The reading will be held on Monday September 16, at 7 pm.
Cygnet Salon's September staged reading will be Mother of the Maid by Jane Anderson (Emmy winner for Olive Kitteridge, et alia) Monday September 16, at 7 pm at 21ten Theatre.
Intimate, messy, and modern, Mother of the Maid takes on the Joan of Arc story from a riveting new perspective – through the eyes of her mother, swept up in the baffling journey of her odd and extraordinary girl.
By Jane Anderson; a Staged Reading produced by Cygnet Salon
Monday, September 16, 7 pm
At 21ten Theatre | 2110 SE 10th Ave, Portland, OR 97214
Tickets $15
Mother of the Maid speaks to the burden and disposability of celebrity, and the hard road of common people confronting a titanic political agenda. But most importantly, it asks: how can we possibly release our different, “other” children to make their own fate in a brutal, beautiful world?
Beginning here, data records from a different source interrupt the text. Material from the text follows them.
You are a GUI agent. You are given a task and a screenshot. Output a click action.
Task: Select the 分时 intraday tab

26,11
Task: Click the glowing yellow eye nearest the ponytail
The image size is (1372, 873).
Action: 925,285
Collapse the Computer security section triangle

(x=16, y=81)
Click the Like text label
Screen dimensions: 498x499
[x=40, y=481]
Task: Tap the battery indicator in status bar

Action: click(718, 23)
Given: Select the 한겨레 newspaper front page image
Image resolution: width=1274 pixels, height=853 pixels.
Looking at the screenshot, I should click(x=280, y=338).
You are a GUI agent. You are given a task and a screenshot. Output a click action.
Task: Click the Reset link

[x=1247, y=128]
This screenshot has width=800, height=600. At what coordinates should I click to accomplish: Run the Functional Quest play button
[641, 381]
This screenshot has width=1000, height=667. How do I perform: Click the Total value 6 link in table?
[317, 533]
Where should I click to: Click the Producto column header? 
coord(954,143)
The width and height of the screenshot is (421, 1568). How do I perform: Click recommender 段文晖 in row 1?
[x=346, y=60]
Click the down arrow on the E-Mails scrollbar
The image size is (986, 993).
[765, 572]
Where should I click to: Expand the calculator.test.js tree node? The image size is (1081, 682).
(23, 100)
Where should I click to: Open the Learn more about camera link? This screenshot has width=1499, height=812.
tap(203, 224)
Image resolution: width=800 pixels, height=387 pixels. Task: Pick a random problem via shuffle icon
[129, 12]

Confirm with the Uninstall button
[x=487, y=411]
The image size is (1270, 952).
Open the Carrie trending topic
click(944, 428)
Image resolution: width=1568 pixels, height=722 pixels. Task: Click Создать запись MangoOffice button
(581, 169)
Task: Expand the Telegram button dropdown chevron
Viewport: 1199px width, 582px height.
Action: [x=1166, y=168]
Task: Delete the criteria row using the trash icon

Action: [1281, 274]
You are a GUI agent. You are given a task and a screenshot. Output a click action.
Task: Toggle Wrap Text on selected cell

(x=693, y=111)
The play plunges us into to a medieval, modern, and feminist France. We see Joan (saint, warrior, icon, feminist, and superstar) confounding her mother (gritty, with visceral strength, as frightened as she is fierce), her brother (following her into battle to ride the gravy train of fame), and her father (unlettered, strap-wielding, whose suspicions of his daughter's voices are never entirely quelled).
Six actors play ten roles in this game of wills and strategies. Its people are connected to the land and know that life can be brutal and short. Anderson's women fight to be believed as they cross swords and words with men determined to win regardless of moral cost.
The cast: Jerilyn Armstrong, Grant Byington, Michael Fisher-Welsh, Akitora Ishii, Ariel Puls, and Marilyn Stacey, with music by Elleon Dobias.
Marin Theater in Mill Valley, California, presented the show's West Coast premiere on November 14, 2019. Marilyn Stacey traveled to that opening to meet Ms. Anderson. The playwright looked Marilyn over, said “I can see that,” and graciously granted her the performance rights. Marilyn currently holds the performance rights through Concord Theatricals.
Art: A 1903 engraving of Joan of Arc by Albert Lynch, featured in the Figaro Illustre magazine.